De leur côté, les parents ont tenté de se mobiliser contre la fin probable de la halte-garderie du Jardin de l’eau vive, annoncée à la rentrée 2017. Ils ont lancé une pétition, signée depuis par 589 personnes. Leur inquiétude a été relayée lors du conseil municipal de juin par les élus d’opposition.

Brigitte Collet, l’adjointe en charge de la petite enfance, leur a répondu que si « 2 ou 3 crèches associatives » (sur 35 à Bordeaux) sont « sous tension actuellement », la fermeture du Jardin de l’eau vive était une « rumeur » :

« Il n’en a jamais été question. Il est bien évidemment un point de repère, et une ressource importante pour les enfants et les familles de ce quartier, et nous, nous avons toujours dit que ce point de ressources, ce lieu d’accueil enfants-parents ne fermerait pas au Jardin de l’eau vive. »

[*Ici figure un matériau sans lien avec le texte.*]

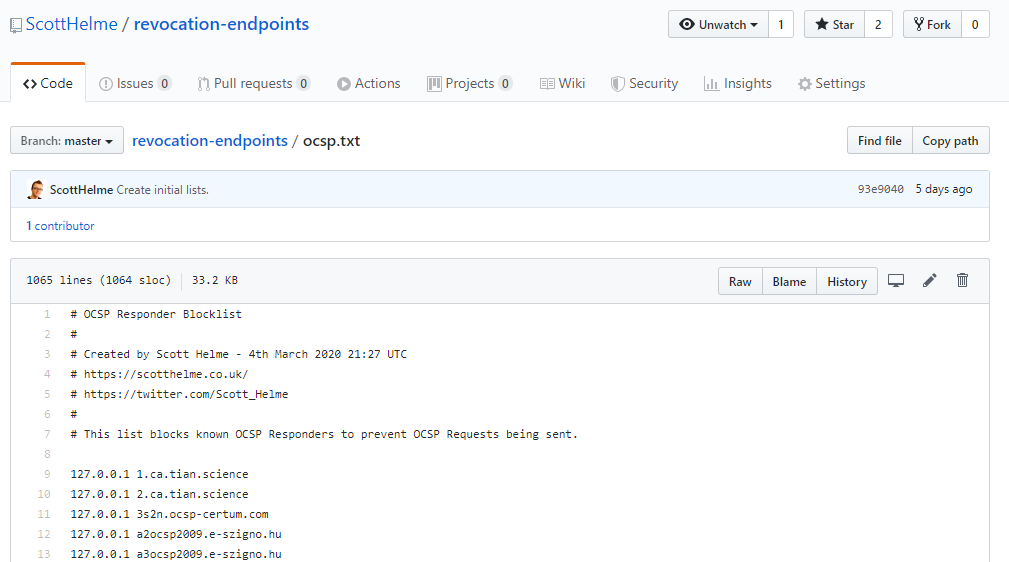The image size is (1009, 562).
Task: Go to the Actions tab
Action: coord(368,84)
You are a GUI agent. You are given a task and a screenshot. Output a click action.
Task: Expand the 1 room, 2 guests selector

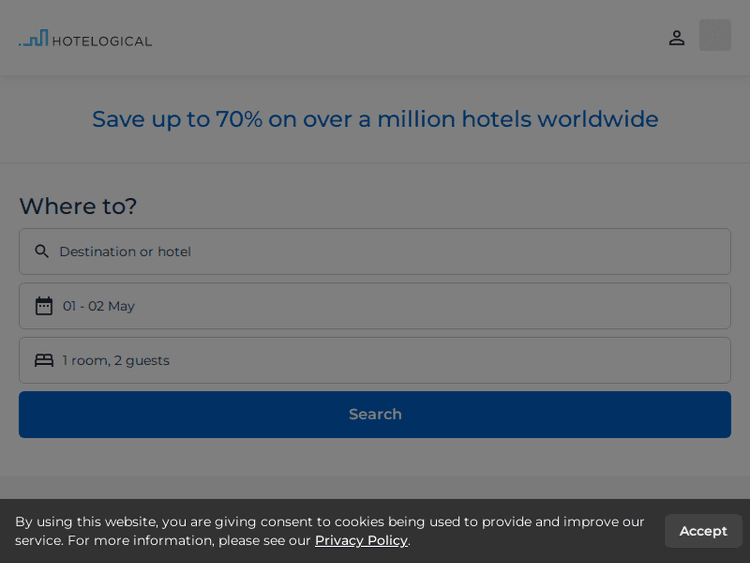click(375, 360)
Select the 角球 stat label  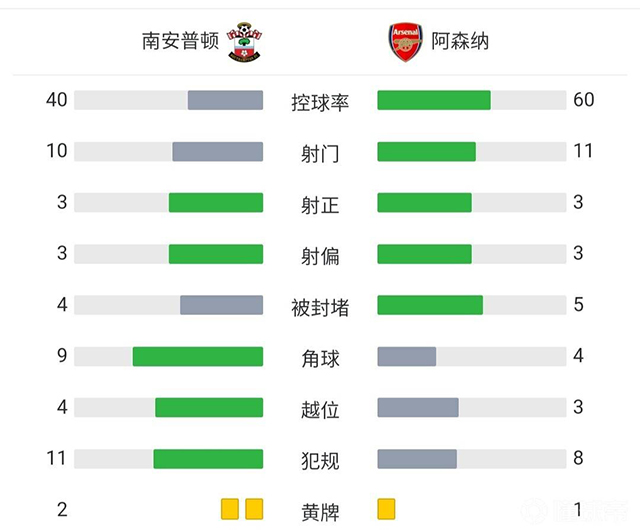point(320,357)
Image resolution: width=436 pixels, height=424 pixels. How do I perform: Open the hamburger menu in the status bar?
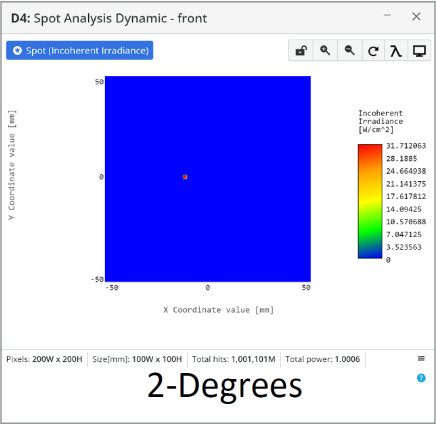click(x=421, y=359)
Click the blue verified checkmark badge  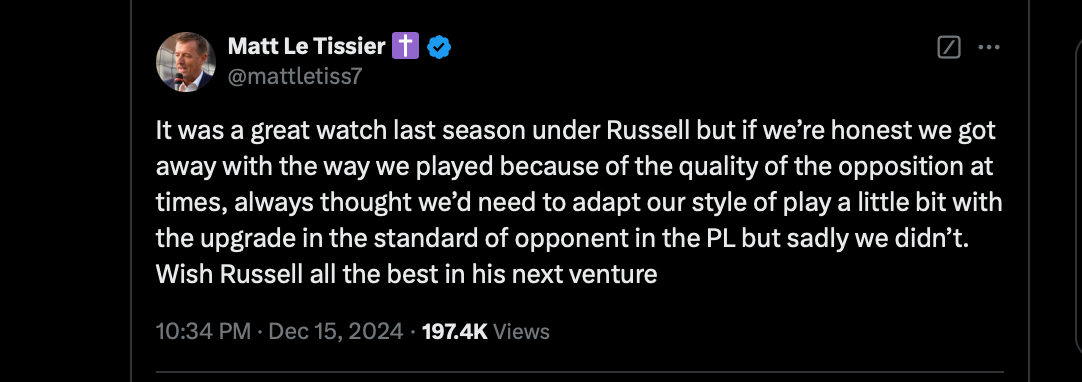click(439, 47)
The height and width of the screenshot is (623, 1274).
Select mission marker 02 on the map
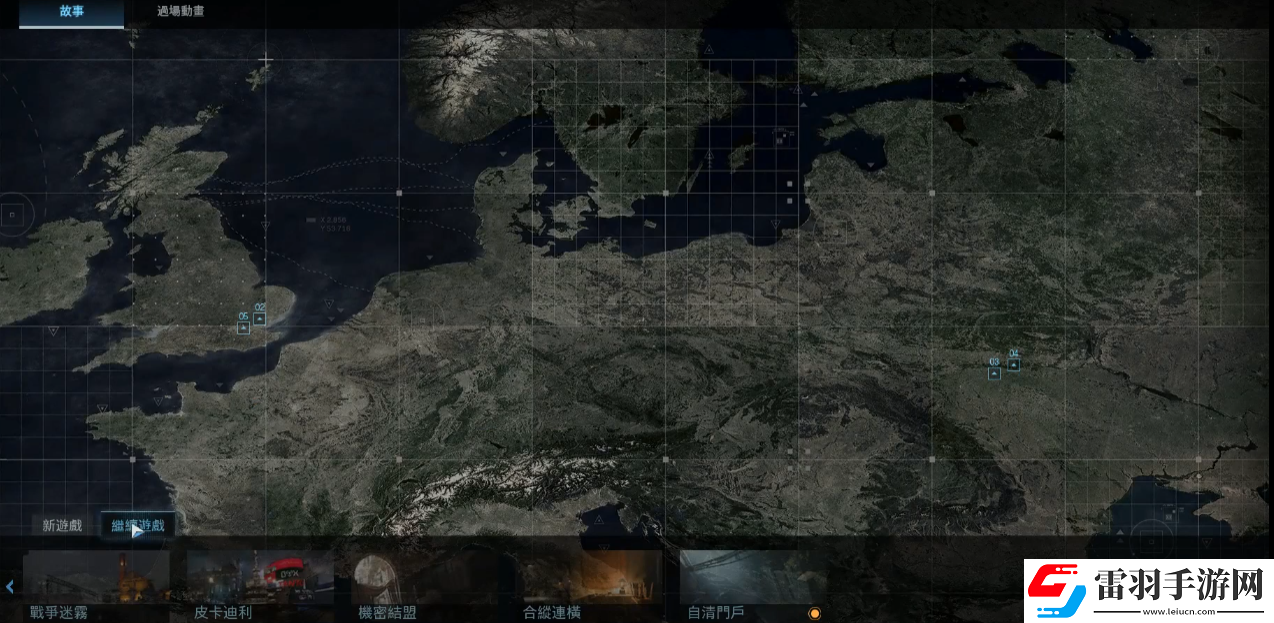click(260, 319)
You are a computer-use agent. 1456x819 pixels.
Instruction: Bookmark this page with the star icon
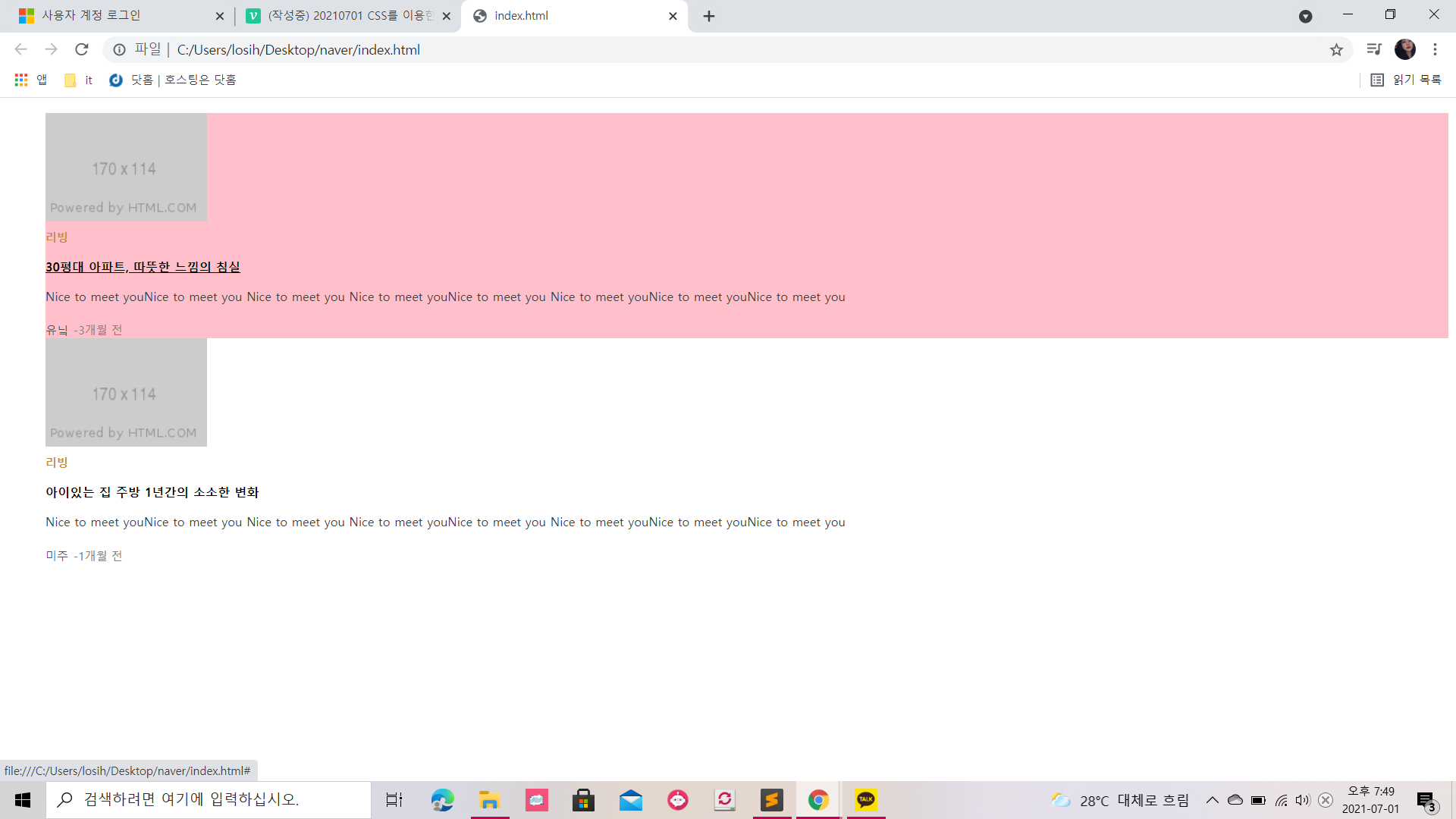(1336, 49)
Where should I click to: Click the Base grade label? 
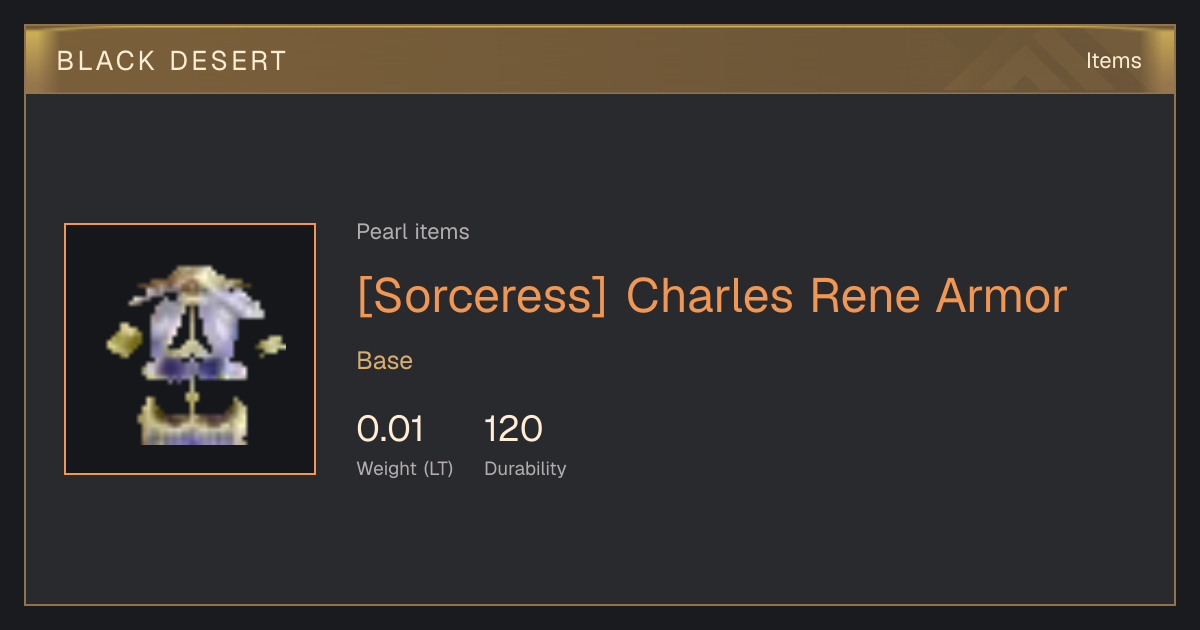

Il y a toutefois une nuance avec la structure actuelle, explique Marion Schiegnitz :

« Le projet de la Ville, c’est de transformer le jardin en accueil parents-enfants. C’est ce qu’il fait déjà un jour par semaine, le mercredi, où tout le monde peut venir gratuitement, adhérent de l’Apeef ou pas. Mais ce n’est pas le multiaccueil proposé actuellement, avec une vingtaine de familles qui peuvent laisser 16 ou 17 enfants toute la journée, dont certains ne parlent pas français et sont bien reçus. La mairie veut arrêter ça et se cache derrière des questions de travaux couteux de mise aux normes. On nous a par exemple parlé de 700000 euros nécessaire pour une rampe d’accessibilité à l’étage, alors que l’accueil se déroule au rez-de-chaussée ! »

En outre, les habitants ne comprennent pas que des berceaux puissent être ainsi fermés alors que de nouvelles familles s’installent dans le quartier, et que deux autres projets de crèche municipale ne sont pas encore sortis de terre. Si la déliquescence de l’Apeef se confirme, le Jardin de l’eau vive en paiera sans doute les pots cassés.